PROFESSOR JAMES MIRRLEES (ECONOMIC SCIENCES, 1996)
Economist James Mirrlees, 79, of Scotland, received the Nobel Memorial Prize in Economic Sciences in 1996 for his theory of optimal income taxation, which allowed optimal tax schedules to be calculated using realistic economic models.
PROFESSOR HAROLD KROTO (CHEMISTRY, 1996)
The English chemist shared the 1996 Nobel Prize in Chemistry for the discovery of fullerenes - nanometre-scale carbon structures with remarkable properties and many potential applications. Sir Harold, 76, is currently carrying out research in nanoscience and cluster chemistry as well as developing new Internet approaches to educational outreach.
PROFESSOR WOLE SOYINKA (LITERATURE, 1986)

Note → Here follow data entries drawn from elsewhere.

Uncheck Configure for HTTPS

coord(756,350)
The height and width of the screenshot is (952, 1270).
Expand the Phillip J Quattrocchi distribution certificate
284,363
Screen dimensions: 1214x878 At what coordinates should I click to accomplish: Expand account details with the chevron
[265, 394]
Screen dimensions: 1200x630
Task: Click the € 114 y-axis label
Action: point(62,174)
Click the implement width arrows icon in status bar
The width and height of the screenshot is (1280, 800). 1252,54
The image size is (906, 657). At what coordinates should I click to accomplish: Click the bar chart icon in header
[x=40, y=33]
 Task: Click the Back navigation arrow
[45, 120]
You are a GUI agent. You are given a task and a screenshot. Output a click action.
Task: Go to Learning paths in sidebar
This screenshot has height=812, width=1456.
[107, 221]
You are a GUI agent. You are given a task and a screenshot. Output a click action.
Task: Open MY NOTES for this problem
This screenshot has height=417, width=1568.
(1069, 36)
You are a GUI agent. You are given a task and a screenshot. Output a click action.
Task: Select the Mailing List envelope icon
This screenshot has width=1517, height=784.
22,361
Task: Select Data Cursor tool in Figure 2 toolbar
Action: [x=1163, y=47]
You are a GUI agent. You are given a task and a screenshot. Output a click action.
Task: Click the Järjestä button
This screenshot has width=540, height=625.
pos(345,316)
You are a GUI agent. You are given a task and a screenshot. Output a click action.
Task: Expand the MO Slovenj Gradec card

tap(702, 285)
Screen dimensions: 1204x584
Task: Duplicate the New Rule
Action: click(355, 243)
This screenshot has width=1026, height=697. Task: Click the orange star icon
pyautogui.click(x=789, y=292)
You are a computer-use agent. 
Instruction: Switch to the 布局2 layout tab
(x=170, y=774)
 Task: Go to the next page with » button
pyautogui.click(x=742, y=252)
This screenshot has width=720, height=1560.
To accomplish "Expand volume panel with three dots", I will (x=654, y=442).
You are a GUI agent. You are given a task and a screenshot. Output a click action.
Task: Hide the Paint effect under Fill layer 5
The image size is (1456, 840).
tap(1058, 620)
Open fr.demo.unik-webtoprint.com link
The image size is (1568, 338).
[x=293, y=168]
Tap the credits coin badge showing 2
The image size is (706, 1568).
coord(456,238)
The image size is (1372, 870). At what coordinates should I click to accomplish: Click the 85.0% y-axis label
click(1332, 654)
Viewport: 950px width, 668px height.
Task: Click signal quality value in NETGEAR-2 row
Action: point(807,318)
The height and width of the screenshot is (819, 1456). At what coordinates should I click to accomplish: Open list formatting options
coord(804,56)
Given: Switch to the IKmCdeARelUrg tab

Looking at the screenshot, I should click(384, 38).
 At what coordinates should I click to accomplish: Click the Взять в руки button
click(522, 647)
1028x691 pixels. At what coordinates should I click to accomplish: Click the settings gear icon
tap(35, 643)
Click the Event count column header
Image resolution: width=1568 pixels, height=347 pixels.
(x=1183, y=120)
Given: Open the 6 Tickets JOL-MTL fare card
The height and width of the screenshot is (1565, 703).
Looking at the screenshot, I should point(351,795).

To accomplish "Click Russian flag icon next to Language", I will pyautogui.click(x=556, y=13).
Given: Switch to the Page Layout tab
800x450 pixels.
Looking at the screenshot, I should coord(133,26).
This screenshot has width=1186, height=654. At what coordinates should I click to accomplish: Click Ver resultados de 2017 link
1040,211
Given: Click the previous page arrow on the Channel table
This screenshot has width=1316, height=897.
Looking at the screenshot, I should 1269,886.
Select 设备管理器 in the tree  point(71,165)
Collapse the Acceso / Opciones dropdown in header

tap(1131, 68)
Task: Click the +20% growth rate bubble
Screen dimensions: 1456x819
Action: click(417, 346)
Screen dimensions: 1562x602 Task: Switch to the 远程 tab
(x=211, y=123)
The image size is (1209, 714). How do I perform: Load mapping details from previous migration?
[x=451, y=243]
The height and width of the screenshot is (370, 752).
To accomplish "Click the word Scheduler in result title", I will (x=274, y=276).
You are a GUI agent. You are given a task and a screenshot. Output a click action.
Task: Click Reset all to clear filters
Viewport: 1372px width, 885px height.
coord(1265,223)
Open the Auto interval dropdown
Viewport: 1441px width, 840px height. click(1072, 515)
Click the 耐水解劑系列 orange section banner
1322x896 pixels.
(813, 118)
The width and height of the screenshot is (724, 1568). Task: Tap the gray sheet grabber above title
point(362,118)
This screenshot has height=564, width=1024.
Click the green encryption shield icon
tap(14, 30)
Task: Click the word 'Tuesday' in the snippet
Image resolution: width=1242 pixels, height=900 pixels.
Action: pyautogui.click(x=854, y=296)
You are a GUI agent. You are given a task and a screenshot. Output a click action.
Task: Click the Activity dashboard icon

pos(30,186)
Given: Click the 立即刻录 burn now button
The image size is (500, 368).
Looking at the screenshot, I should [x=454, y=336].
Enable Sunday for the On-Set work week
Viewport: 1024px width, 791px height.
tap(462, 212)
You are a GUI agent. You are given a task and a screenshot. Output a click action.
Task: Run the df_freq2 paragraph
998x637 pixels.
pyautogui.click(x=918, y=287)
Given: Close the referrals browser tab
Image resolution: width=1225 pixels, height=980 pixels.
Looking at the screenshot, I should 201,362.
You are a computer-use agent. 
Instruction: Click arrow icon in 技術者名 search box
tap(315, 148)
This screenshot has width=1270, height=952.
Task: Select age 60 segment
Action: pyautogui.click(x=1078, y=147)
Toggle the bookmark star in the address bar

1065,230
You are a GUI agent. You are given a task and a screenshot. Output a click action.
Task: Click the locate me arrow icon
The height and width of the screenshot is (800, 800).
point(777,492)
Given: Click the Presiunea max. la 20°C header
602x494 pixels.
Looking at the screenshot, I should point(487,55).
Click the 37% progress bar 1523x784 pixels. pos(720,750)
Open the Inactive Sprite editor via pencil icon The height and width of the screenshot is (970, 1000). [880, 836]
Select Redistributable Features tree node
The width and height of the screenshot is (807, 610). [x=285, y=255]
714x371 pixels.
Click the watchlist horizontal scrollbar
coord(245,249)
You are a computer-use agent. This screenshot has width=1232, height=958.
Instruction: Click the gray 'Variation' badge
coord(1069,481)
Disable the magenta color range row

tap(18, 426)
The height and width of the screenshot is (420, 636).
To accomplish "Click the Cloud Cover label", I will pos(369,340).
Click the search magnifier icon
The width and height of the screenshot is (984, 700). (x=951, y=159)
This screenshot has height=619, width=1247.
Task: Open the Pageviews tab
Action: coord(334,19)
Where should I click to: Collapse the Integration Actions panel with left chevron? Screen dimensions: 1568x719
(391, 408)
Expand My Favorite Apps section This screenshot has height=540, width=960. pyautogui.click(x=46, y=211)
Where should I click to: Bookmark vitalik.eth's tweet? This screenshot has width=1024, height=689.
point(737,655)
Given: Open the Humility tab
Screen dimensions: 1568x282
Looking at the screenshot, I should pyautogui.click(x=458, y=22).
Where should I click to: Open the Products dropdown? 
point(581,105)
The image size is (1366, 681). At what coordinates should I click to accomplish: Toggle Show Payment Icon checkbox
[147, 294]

Nigerian playwright, novelist and poet Wole Soyinka won the Nobel Prize for Literature in 1986. The 81-year-old, who continues to lecture extensively in Nigeria and around the world, is the first African to be honoured in that category.
PROFESSOR ADA YONATH (CHEMISTRY, 2009)
Professor Ada Yonath, 76, a director at the Weizmann Institute of Science in Israel, won the Nobel Prize for Chemistry in 2009 for her work with ribosomes. She is one of a handful of women who have won the prize in chemistry.